Historically, a liver biopsy was the only way to know for sure the degree of fibrosis and residual liver damage. Biopsies are not only painful but may result in excessive bleeding and complications that may require hospitalization. Additionally, a biopsy report is only as good as the area it is representative of. If placed in the most affected area (or least affected) a result may be misrepresentative of the overall state of disease.

Staging scores have been developed based on various testing. FIB-4 is based on the use of four factors that are representative of fibrosis: Age, AST and ALT levels (liver function tests), and platelet count. NAFLD score generally is in post biopsy patients and additionally adds body mass index as well as the absence or presence of diabetes. These are helpful but not fully diagnostic of the degree of liver involvement with fibrosis.

Newer testing has been developed with better accuracy. Fibrosure is a formula that takes into account age, sex, bilirubin, haptoglobin, GGTP, apolipoprotein A and alpha-2-macroglobulin to assess fibrosis. It has good predictive value—better than its predecessors. Imaging such as transient elastography (done with ultrasound waves), acoustic radiation force imaging (where a transducer is involved) and MRI elastography are also used and provide more definitive quantification of the degree of fibrosis that is being measured.
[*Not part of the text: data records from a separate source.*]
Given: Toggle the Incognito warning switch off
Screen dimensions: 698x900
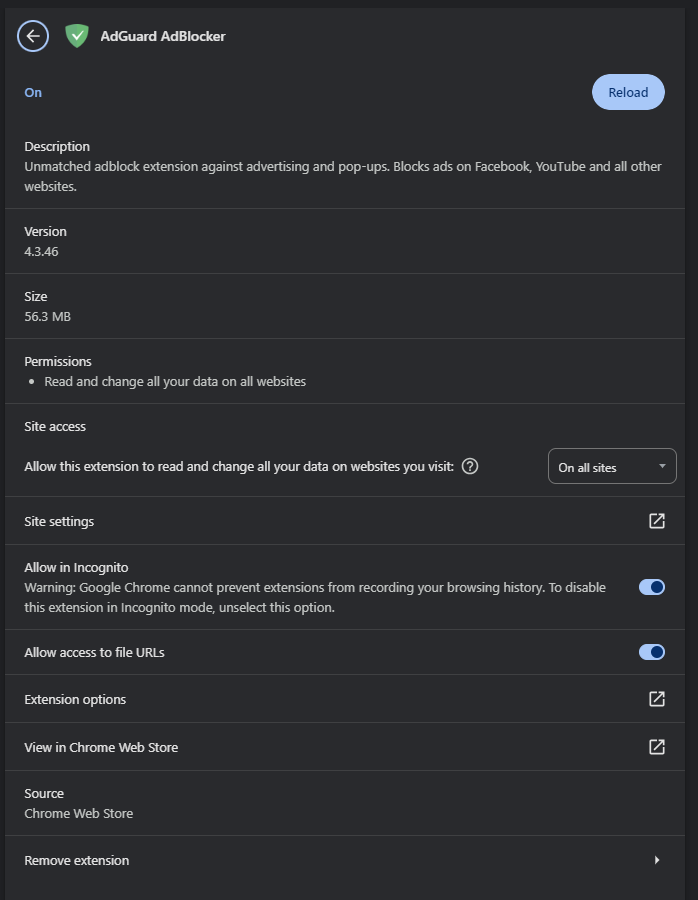Looking at the screenshot, I should pyautogui.click(x=651, y=587).
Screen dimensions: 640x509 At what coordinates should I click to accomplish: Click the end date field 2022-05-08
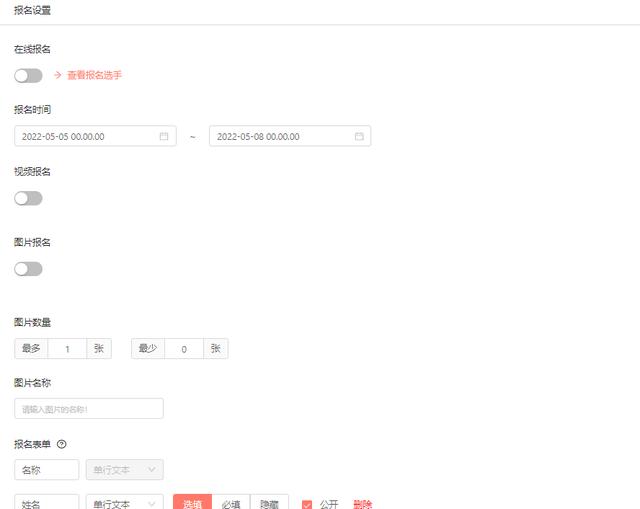click(x=290, y=136)
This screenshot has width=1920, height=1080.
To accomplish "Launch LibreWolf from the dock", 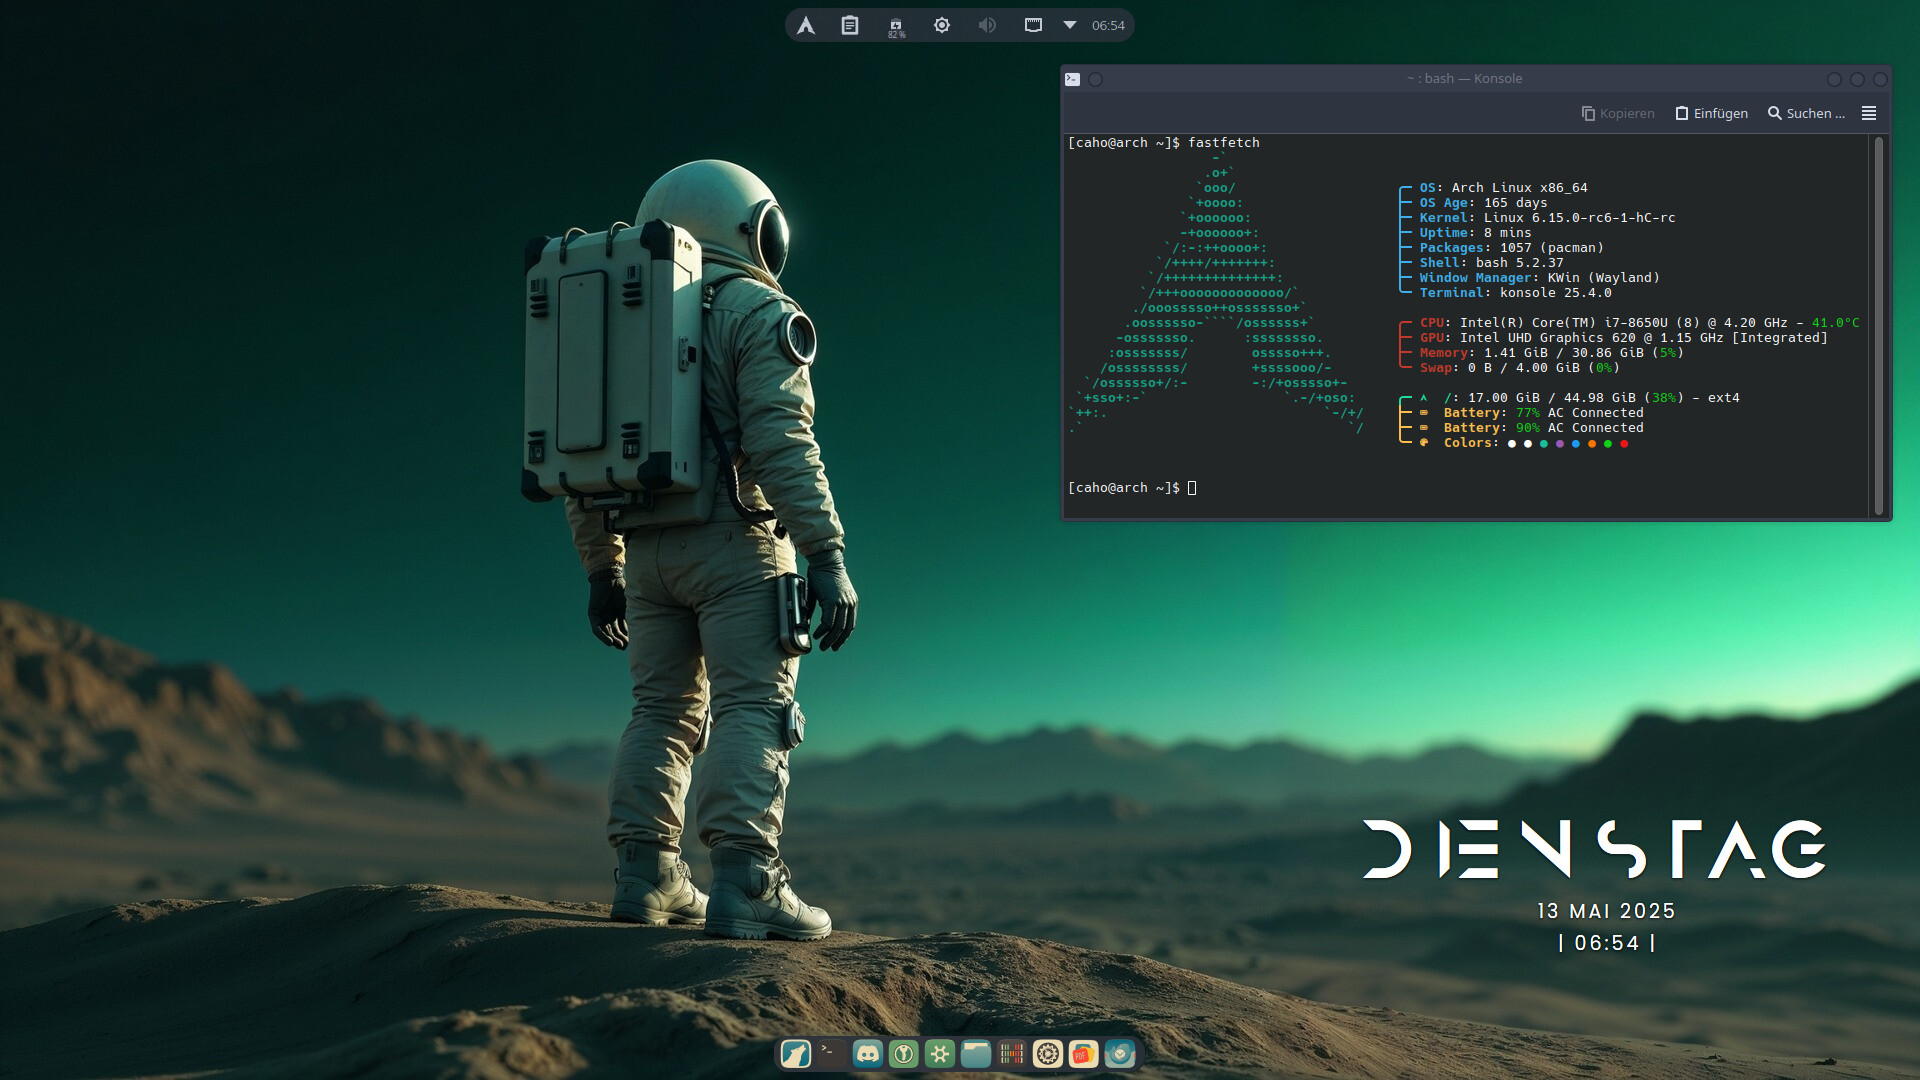I will click(x=796, y=1054).
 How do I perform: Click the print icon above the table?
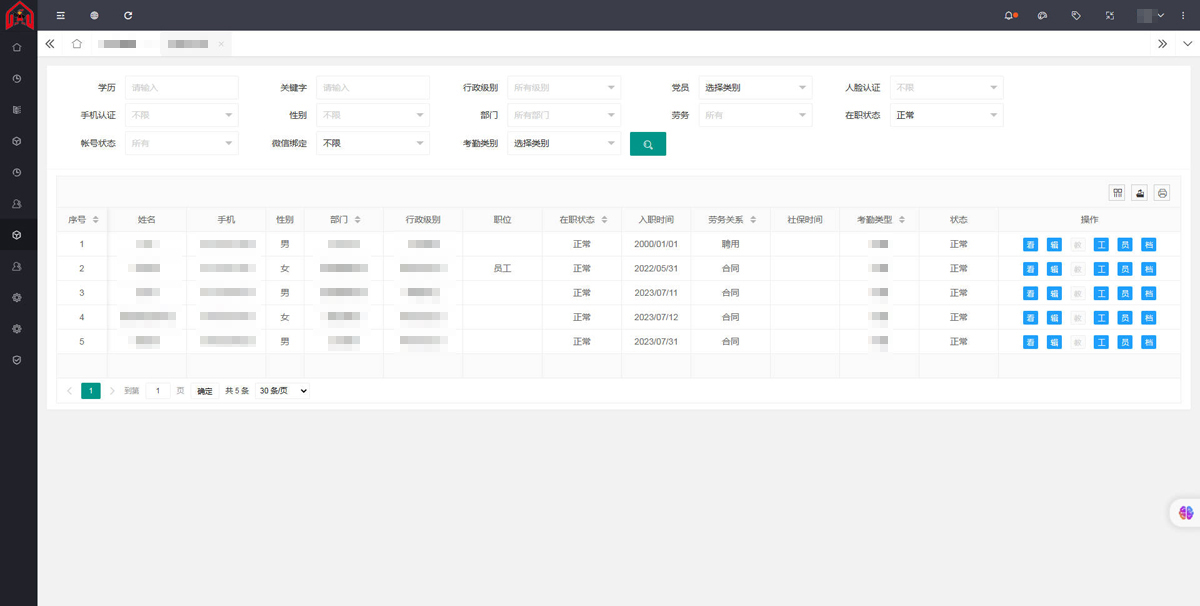tap(1161, 193)
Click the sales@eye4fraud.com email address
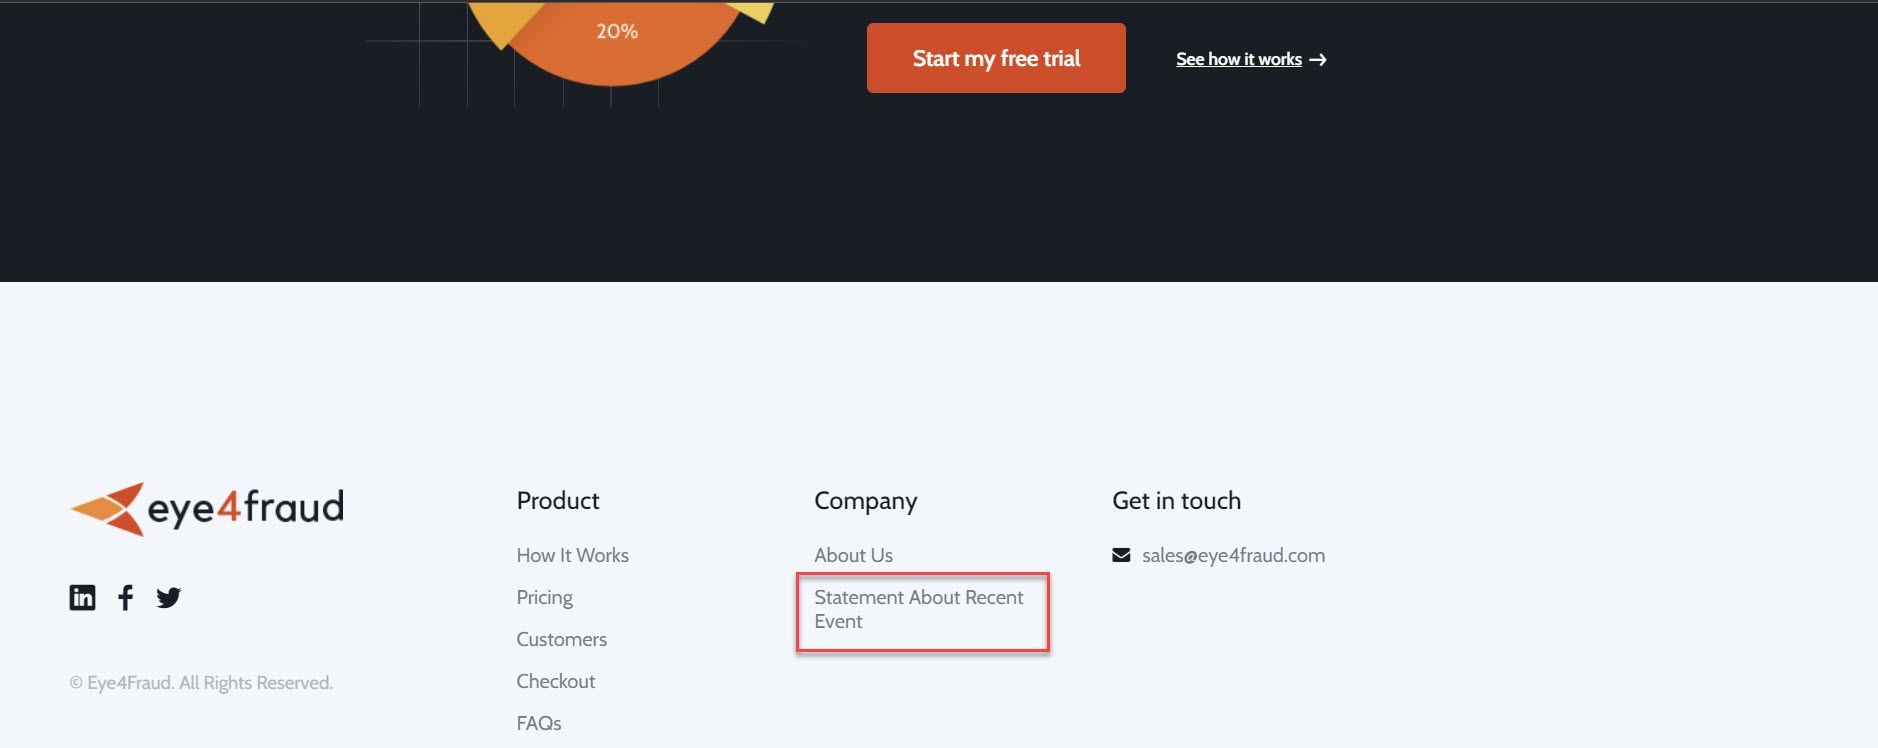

Many Attending Physician Statements reference this advanced testing, especially in biopsy proven disease, in assessment of post hepatitis C infection, and in diagnosing the more virulent NASH. Many drug companies are spending millions of dollars in attempting to find medication that treats or improves NASH finding or slows fibrosis. The common fatty liver disease associated with obesity generally has very limited fibrosis and is underwritten on the basis of underlying conditions. NASH is often ratable based on biopsy results or higher score indices based on the testing involved, including liver enzyme results. Even successfully treated hepatitis may be rated if the disease resulted in substantial liver damage left behind after the successful cure.